Attention Residuals

Amazingly, the first author is a high school student! https://nathanchen.me/public/About%20me.html

This is the key piece

> Full AttnRes is straightforward but requires O(Ld) memory at scale. Block AttnRes partitions layers into N blocks, accumulates within each block via standard residuals, and applies attention only over block-level representations. With ~8 blocks, it recovers most of Full AttnRes's gains while serving as a practical drop-in replacement with marginal overhead.

Great idea and seems quite obvious in hindsight.

Is it guaranteed to have the same effect on vanishing gradients though? What if it put weight 1 on a layer that had a tiny gradient?

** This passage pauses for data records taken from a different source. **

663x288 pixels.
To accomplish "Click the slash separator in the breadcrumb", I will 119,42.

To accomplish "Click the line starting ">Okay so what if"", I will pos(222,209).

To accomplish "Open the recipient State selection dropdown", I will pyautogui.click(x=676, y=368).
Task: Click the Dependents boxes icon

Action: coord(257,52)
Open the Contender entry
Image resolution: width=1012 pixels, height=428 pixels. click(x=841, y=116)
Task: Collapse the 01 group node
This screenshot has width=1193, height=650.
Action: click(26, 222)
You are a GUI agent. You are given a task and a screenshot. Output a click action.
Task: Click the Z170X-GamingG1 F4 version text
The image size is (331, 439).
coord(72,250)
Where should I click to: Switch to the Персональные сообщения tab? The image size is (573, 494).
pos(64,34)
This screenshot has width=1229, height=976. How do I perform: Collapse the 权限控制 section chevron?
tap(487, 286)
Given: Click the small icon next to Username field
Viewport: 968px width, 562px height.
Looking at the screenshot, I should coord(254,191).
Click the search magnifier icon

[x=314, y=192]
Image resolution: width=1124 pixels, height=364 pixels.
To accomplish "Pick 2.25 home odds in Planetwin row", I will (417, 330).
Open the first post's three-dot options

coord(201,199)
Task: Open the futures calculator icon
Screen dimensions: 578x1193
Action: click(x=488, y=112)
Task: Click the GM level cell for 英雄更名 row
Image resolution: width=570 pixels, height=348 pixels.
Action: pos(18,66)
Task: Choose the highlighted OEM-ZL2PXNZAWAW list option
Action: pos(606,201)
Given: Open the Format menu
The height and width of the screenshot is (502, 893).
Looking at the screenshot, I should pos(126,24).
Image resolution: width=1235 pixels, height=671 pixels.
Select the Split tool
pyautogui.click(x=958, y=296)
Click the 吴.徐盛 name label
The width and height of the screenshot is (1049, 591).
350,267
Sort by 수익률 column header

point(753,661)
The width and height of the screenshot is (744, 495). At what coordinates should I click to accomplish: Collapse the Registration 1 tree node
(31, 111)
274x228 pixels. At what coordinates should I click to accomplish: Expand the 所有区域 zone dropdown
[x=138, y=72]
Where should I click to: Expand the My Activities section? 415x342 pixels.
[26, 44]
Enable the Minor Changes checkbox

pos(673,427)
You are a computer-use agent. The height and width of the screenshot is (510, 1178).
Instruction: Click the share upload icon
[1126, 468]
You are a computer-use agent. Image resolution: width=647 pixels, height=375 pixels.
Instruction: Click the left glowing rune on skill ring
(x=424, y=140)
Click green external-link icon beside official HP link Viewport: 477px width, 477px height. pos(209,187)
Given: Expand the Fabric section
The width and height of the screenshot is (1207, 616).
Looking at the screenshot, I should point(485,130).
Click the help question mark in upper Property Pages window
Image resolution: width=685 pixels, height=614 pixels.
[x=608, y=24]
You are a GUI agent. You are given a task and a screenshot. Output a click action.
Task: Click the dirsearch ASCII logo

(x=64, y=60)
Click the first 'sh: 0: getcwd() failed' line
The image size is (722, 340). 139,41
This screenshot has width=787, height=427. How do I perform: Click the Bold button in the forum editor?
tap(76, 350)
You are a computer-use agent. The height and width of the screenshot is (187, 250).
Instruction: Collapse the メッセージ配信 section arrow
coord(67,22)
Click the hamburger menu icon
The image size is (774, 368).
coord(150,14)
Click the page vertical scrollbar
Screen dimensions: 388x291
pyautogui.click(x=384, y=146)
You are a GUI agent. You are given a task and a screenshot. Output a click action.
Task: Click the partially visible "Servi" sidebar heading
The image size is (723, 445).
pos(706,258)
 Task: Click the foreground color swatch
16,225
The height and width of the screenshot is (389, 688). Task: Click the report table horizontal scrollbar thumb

Two things stand out to me with this:

1. Drops compute required for training by ~20%. This approach wont just help the ever escalating model sizes larger companies are pushing for, it means things like autoresearch can iterate on new model architectures faster.

2. WAY lower bandwidth requirements for inference. Means with approaches like this it should run on consumer hardware far better. It apparently requires 1/6th the memory bandwidth of a traditional approach for better results.

This is a big improvement if it can be generalized. They're claiming it's a drop in replacement, so it seems like it can as well.

This is reminds me of the input gates of an LSTM.

I don't know why all the posts fail to summarize the results properly.

I had a similar idea at the back of my head but here is a layman explanation:

Standard attention threads the previous layers output to the next layers input. By adding residual connections to each layer, the layers learn an update rule.

There is an obvious limitation here. Only the first layer gets to see the original input and all subsequent layers only get to see the previous layer output.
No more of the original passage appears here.